A recent Pike Research survey of Americans found that the average consumer has 2.8 pieces of unused, broken or obsolete electronics equipment in his/her possession. And, Pike Research reports that by 2010, the amount of e-waste entering landfills will reach 73 million metric tons. To put that into perspective, 73 million metric tons is equivalent to the weight of 1.8 million eighteen wheelers or 18.25 million adult female elephants.
The good news? The awareness of e-waste and its threat to the environment is rising. The Pike Research survey also found that 76 percent of consumers recognize recycling is the most effective way to handle e-waste.
An Airfoil client, Paragon Green, is one of the leading IT asset recovery and e-waste recyclers in the country. A few weeks ago, I had the opportunity to tour their warehouse facilities where they collect and sort an estimated 50 million pounds of e-waste for recycling each year. It was only when I saw their warehouse packed with keyboards, computer mice, computers, monitors, televisions, printers and copiers being processed that I fully realized the seriousness of the issue.
The global e-waste crisis is more than the volume. Hazardous e-waste is a big cause for alarm, particularly the lead-based glass found in cathode ray tubes (CRT) of televisions and computer monitors. CRTs cannot simply be dumped in landfills. Working CRTs are most often reused, but broken ones must go through glass-to-glass processing. E-waste also emits greenhouse gases. The U.S. Environmental Protection Agency reported that 1 million computers release an equivalent amount of greenhouse gases to that of more than 17,000 cars. According to the Computer Industry Almanac, Inc., in 2008 the U.S. had 264.1 million personal computers in use.

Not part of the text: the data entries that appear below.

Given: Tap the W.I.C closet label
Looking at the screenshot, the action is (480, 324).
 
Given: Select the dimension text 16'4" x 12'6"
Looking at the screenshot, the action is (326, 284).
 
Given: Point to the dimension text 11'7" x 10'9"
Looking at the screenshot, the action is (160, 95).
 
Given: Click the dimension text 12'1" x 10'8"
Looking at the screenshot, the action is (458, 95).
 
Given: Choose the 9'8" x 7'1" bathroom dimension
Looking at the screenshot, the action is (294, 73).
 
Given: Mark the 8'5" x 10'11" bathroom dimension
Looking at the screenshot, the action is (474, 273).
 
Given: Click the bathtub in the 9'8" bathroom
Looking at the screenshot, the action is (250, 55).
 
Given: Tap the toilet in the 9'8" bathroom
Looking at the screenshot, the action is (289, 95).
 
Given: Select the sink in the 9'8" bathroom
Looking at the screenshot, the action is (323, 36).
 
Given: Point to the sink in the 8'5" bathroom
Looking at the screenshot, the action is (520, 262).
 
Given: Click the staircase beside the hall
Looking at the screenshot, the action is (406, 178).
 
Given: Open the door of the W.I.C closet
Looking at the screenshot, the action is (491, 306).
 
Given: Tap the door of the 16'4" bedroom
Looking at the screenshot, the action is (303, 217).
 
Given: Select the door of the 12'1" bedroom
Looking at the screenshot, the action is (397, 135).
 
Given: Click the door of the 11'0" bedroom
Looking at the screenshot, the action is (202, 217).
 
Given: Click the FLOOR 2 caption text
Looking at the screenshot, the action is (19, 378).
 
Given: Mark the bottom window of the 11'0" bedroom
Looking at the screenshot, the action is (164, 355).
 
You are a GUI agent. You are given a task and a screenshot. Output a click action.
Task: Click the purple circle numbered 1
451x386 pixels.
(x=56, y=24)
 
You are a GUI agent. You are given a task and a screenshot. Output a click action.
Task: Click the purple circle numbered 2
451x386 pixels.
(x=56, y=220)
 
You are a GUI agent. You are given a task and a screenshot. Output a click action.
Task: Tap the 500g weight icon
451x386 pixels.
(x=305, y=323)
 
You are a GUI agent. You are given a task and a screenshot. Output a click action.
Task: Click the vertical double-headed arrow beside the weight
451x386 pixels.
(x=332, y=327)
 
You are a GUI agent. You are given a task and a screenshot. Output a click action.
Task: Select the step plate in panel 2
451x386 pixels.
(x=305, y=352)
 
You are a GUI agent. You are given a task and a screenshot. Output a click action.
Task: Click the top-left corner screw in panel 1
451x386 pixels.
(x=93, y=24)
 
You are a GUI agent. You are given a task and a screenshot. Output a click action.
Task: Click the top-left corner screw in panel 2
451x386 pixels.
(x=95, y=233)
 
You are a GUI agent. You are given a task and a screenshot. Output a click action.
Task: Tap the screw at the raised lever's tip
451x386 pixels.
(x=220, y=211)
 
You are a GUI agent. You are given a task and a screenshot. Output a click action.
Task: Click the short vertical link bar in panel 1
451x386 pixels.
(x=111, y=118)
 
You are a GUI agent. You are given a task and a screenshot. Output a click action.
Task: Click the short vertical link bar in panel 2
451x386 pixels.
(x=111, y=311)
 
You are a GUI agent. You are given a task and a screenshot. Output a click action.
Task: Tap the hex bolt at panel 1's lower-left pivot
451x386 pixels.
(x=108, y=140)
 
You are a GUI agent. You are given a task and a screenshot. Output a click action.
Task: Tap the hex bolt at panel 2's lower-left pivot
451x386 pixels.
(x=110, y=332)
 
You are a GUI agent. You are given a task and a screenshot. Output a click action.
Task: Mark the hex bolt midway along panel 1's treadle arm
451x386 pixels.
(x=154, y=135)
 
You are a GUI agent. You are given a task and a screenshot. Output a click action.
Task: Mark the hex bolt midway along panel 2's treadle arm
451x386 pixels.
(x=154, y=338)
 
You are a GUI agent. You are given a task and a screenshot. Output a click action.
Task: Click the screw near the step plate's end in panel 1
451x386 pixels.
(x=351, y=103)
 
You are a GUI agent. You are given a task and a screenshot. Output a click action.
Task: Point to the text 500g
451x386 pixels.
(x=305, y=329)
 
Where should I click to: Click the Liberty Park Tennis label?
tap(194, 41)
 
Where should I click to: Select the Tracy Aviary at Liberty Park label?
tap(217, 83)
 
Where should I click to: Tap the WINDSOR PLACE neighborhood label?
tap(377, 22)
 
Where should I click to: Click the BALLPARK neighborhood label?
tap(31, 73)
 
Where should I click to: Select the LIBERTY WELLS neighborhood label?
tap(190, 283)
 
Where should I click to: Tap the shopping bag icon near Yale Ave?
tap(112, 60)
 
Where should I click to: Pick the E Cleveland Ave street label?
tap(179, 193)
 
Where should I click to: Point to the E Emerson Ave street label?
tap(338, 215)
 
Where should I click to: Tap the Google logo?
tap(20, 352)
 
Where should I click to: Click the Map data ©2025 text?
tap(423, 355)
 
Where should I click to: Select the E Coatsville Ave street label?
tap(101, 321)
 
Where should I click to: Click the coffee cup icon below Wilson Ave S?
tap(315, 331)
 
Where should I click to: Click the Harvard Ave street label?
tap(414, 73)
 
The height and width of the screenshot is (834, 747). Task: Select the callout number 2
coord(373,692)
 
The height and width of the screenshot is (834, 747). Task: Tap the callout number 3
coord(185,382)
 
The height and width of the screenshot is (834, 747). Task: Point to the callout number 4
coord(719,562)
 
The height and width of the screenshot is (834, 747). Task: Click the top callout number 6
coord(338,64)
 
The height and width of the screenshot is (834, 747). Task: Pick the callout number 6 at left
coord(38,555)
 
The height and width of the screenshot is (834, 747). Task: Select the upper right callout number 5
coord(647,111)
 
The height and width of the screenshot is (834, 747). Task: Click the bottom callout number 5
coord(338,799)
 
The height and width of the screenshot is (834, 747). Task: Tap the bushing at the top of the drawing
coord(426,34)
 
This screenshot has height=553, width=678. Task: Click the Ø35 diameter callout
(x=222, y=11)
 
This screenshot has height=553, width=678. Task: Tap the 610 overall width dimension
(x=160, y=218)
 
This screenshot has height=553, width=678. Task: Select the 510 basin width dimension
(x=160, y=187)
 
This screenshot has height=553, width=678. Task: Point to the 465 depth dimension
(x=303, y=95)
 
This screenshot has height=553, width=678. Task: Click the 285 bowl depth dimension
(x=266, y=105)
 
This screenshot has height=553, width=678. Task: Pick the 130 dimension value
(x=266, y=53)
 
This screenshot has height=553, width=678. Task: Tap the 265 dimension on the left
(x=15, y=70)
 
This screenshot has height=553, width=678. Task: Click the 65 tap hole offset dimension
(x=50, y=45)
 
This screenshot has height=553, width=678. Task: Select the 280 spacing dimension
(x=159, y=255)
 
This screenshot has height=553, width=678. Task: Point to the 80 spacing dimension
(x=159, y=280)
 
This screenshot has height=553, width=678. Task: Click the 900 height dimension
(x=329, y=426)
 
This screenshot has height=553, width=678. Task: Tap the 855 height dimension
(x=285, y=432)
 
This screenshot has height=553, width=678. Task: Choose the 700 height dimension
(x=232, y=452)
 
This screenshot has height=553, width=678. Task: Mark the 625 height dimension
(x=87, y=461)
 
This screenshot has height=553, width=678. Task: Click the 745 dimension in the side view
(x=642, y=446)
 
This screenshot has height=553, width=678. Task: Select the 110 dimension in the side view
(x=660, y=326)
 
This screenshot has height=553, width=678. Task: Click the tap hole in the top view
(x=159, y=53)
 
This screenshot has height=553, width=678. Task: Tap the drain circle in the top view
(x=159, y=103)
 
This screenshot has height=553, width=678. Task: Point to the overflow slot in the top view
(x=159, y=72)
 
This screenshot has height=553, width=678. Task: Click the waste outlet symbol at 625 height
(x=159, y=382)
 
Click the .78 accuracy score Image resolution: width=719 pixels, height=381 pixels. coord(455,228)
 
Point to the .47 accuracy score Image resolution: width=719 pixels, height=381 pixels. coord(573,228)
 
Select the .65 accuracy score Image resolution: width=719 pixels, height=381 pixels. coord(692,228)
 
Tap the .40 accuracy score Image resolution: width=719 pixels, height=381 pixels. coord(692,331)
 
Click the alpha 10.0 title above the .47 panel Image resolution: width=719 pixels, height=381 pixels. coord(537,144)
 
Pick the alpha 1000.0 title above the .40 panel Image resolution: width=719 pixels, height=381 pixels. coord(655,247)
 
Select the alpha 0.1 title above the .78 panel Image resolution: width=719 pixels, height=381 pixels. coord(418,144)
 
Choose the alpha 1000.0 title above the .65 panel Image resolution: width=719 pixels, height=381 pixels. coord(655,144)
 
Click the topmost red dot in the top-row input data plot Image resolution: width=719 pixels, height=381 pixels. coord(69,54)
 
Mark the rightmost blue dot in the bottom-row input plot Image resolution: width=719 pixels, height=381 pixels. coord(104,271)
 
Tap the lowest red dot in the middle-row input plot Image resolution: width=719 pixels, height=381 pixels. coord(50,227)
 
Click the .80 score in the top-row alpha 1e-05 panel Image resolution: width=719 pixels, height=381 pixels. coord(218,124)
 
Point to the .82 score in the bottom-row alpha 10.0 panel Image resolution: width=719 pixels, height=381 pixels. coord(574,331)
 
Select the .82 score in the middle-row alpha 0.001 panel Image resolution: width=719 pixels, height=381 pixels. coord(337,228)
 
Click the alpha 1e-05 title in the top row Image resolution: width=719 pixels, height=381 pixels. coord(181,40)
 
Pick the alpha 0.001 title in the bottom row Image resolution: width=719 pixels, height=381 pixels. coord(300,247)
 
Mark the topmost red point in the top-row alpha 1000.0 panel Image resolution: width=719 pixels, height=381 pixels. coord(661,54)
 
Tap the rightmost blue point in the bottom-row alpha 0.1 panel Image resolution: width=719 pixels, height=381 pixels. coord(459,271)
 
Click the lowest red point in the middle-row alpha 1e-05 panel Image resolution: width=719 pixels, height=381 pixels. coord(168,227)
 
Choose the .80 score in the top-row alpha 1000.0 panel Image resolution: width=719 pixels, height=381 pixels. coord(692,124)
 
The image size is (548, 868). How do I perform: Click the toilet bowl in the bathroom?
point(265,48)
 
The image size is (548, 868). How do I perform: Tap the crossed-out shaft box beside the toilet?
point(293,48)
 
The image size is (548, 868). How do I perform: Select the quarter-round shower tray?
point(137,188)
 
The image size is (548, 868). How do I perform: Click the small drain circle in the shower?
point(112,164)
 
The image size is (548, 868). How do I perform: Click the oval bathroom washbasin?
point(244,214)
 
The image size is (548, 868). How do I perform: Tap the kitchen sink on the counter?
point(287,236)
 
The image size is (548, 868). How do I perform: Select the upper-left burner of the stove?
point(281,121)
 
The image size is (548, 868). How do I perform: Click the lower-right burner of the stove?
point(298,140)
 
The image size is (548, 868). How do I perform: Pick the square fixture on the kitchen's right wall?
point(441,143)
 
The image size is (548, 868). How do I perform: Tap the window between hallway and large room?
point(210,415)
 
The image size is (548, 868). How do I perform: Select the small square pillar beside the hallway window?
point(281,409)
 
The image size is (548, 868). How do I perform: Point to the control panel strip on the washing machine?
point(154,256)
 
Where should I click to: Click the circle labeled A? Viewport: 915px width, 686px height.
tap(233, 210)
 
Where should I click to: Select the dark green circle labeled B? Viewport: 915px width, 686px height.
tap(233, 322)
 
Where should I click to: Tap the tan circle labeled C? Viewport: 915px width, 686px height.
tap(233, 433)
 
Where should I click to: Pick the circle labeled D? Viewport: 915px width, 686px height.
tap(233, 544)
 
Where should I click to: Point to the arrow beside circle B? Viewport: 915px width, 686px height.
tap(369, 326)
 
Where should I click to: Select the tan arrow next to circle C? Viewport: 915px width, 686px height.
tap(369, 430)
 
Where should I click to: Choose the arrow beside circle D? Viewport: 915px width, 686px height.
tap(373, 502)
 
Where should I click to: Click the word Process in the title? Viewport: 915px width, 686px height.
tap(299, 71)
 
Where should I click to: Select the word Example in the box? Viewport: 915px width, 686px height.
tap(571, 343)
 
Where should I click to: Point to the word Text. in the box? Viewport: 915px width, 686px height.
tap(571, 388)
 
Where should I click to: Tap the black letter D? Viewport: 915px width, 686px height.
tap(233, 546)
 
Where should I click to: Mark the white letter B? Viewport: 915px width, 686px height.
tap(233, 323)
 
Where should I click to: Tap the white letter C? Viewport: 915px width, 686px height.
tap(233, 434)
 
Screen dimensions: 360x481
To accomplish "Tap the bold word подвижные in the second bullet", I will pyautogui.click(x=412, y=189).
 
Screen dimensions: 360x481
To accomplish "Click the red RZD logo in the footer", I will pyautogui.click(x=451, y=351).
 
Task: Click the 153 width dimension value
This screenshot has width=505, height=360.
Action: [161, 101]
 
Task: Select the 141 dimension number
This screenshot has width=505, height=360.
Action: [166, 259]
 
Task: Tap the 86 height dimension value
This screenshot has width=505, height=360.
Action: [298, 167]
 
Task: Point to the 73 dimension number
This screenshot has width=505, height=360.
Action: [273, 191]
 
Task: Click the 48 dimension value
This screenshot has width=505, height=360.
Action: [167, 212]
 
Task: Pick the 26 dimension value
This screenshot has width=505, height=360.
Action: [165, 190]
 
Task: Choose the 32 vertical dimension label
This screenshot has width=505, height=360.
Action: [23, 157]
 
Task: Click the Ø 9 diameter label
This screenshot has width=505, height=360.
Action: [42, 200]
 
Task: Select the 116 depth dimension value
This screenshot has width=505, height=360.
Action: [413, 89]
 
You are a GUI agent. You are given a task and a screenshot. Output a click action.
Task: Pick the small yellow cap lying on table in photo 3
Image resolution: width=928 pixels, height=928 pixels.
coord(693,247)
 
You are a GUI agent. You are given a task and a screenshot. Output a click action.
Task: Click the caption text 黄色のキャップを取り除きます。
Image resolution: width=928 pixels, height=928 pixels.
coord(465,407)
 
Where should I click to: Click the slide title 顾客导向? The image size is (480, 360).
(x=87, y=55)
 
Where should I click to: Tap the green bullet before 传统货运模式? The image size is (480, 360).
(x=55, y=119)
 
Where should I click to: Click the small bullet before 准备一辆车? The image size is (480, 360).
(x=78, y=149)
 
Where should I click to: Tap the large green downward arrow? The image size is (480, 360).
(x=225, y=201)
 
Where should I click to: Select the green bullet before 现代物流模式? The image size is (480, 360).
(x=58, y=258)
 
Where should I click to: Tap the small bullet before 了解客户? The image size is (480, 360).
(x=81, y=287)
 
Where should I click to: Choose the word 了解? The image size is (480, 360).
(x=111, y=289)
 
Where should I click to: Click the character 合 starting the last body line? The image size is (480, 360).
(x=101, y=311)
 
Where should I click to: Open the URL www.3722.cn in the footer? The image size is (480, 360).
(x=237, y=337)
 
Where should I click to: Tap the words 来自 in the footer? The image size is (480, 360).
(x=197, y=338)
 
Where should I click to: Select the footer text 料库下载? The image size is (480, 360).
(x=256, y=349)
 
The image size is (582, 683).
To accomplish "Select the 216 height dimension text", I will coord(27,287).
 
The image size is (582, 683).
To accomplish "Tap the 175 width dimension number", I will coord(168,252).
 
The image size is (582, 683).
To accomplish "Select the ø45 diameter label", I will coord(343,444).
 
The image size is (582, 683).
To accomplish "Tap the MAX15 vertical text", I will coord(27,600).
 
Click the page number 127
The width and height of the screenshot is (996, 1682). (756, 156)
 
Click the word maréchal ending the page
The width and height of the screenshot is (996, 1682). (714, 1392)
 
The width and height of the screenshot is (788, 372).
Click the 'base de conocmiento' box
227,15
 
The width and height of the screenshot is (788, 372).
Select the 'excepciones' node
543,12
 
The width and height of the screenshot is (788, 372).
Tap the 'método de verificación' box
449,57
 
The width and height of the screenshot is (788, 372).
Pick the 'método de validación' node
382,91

There is a lot to be done to solve the global e-waste crisis. Legislation and regulations must be put into place by governments to drive the responsible handling of end-of-life electronics equipment. Companies and consumers must also take an active role by recycling their electronics equipment responsibly. So, before you simply toss your old cell phone or outdated computer in the trash, be greener by finding a local electronics collection event in your local area.